--- PROMPT ---
In the chatbot article, what kind of names does the author's public transport app expect users to reply with when asked for their location?

--- EXTRACT TO READ ---

Chatbots: where are you?

Creating a chatbot seems easier then ever. Or is it?

There are several frameworks and services making the life of developers easier, such as the bot framework and LUIS. But when someone starts to cover more-and-more real-life use cases it turns out that the developer still has a lot to do.

One of these challenges I faced in my chatbot comes from getting the user's location.  In bot framework, some channels might provide contextual information along with the user, such as Cortana, which can provide the user's actual location. This comes very handy, when our chatbot needs to know the user's actual location is.

Understanding the user

When it comes to other channels such as Facebook's Messenger, life is not that simple anymore. We do not have the same contextual information. Though in Messenger, we still need to know the user's location. One simple solution is to ask the user for its location in a dialog. Seems easy enough, open a new dialog, post a question and wait for the answer. But considering the answer, what do you expect to be replied: a city name, a full address, a street name or a country? In my app (as it is related to public transport) I am expecting bus stop names. Uhh? - bus stops do have valid names (along with geocoordinates) so you know where to get on/off.

Do you expect someone to type a stop name exactly as it is? Users typically make mistakes, have typos, shorten things. For a stop name "Móricz Zsigmond square" you might get "moricz", "móricz" or "moric zsigmon".

User types the location

You want to parse the reply here with best effort, to have a good user experience. Having a finite set of stop names help. Using dynamic programming algorithms you can you start counting distances between the typed text and stop names, so you can narrow down the possible stop names to a few. In a good case, you find one single stop name, in a worse case you find a handful of names. With a couple of names at least you have a possibility to go back to the user and offer a choice, to choose from the names most likely to match.

--- INFORMATION SHOWN ---
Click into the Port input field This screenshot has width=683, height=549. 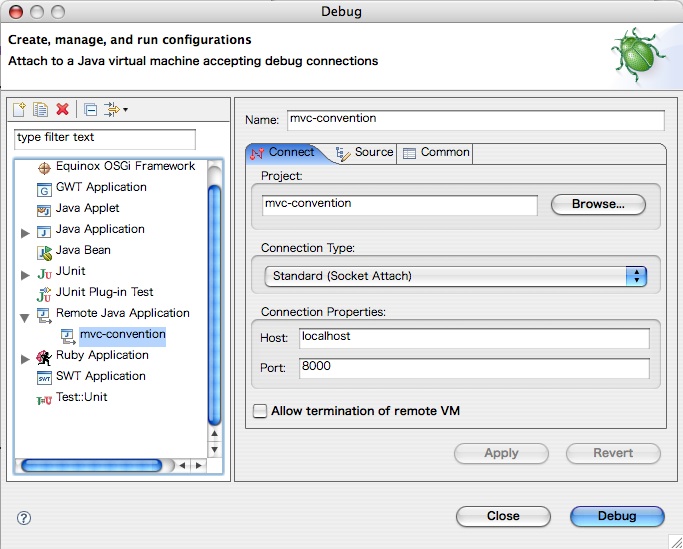[473, 368]
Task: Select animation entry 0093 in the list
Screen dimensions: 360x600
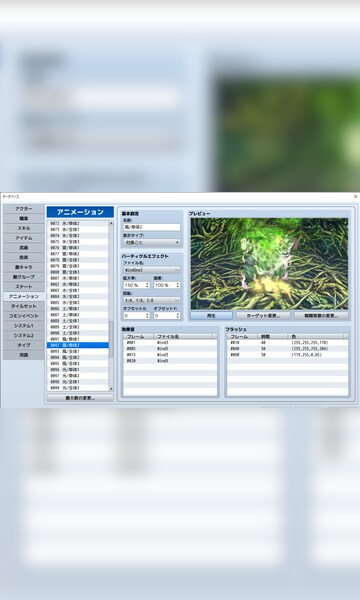Action: click(78, 351)
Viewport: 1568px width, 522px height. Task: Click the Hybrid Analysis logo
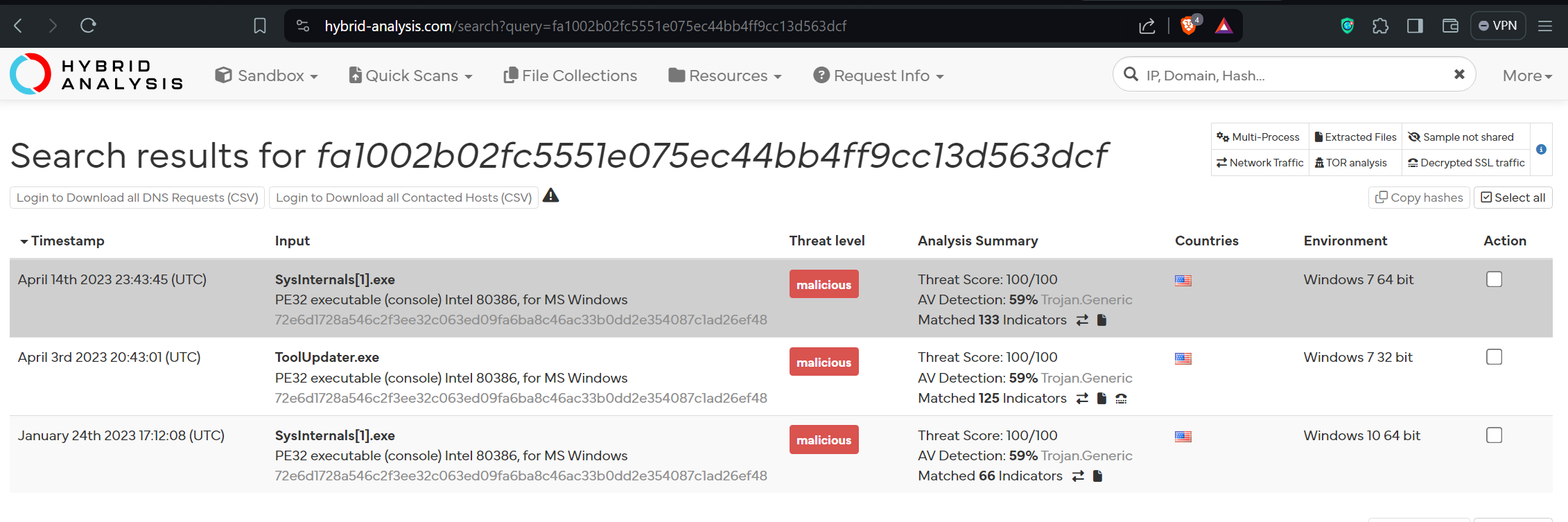pos(97,74)
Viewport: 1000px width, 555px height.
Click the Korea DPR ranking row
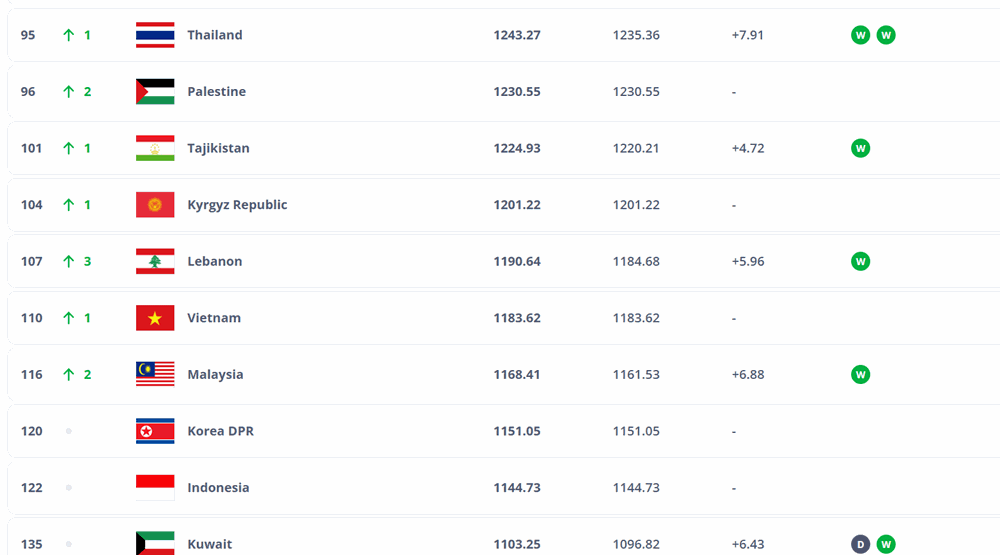click(x=500, y=431)
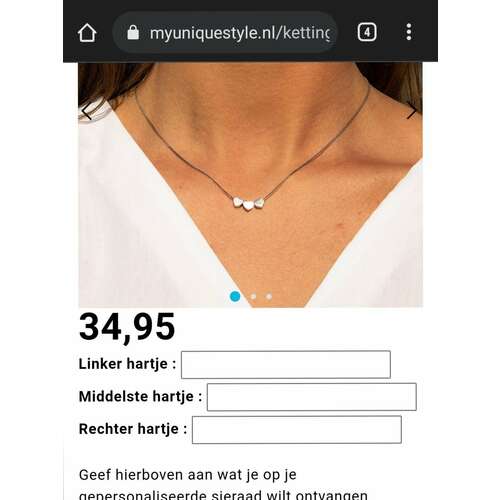Show the previous product photo with left arrow
The width and height of the screenshot is (500, 500).
(x=86, y=111)
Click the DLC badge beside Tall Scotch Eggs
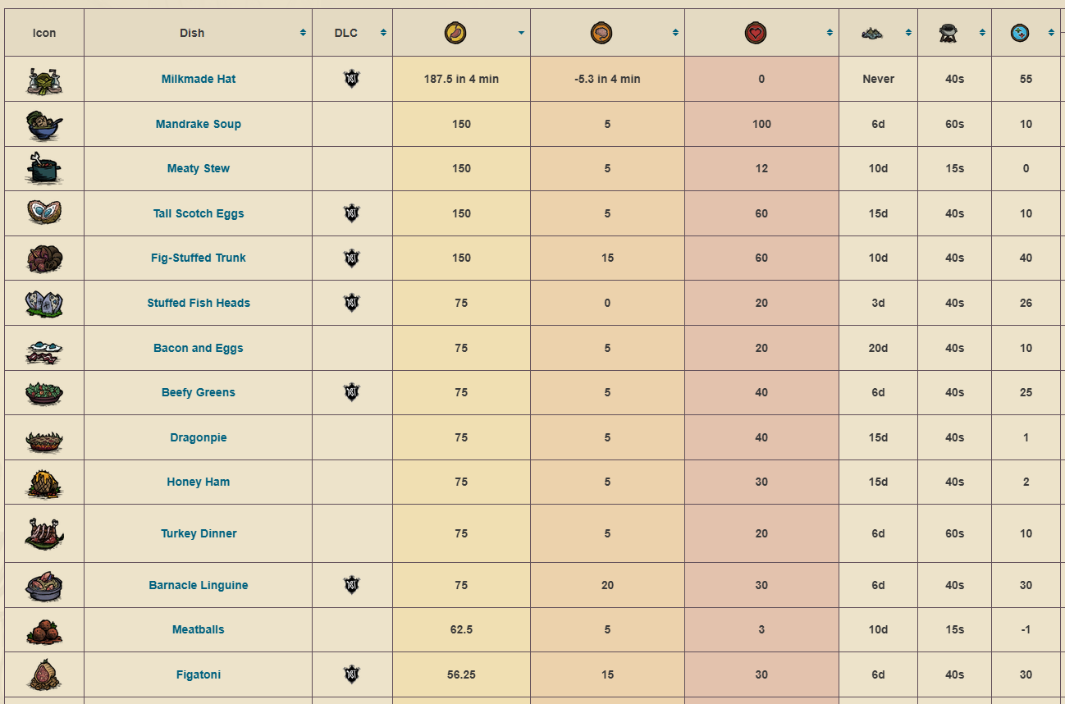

--- YOUR SOLUTION ---
Bus stop names.